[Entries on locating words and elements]
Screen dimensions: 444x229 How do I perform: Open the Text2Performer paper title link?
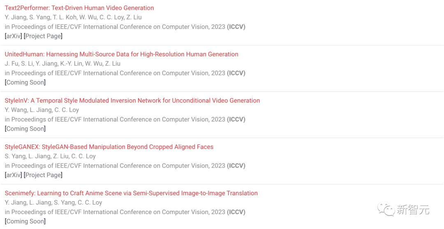point(79,8)
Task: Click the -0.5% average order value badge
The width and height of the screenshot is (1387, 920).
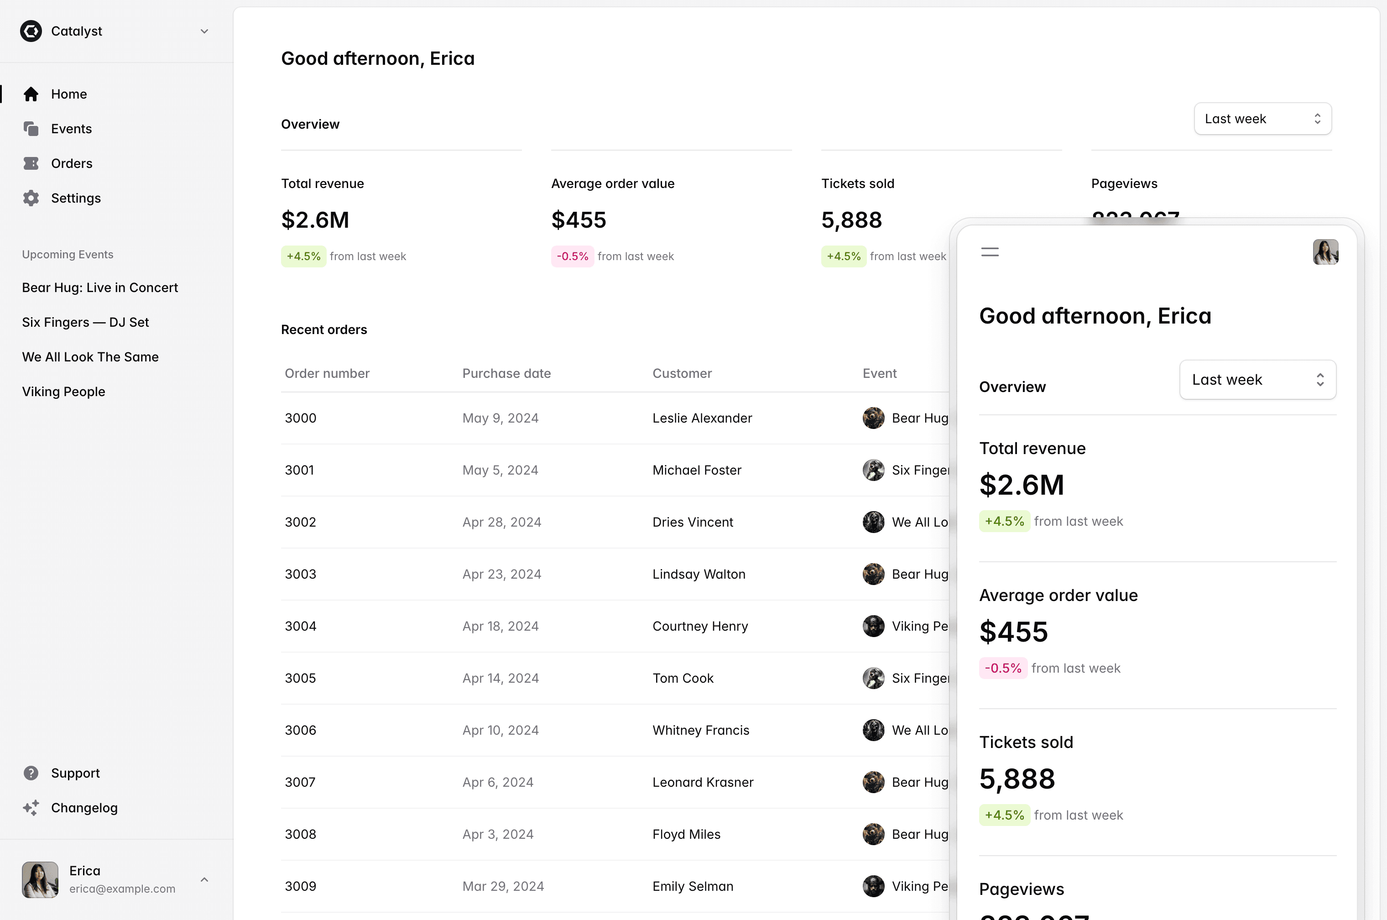Action: (572, 256)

§ **Exercise objective**: Please return each line of the material above word for word, leaving the pictures out.

§ **The output**:
Screen dimensions: 444x229 How do I perform: Open the Text2Performer paper title link?
point(79,8)
Task: Click the -0.5% average order value badge
The width and height of the screenshot is (1387, 920).
Action: (572, 256)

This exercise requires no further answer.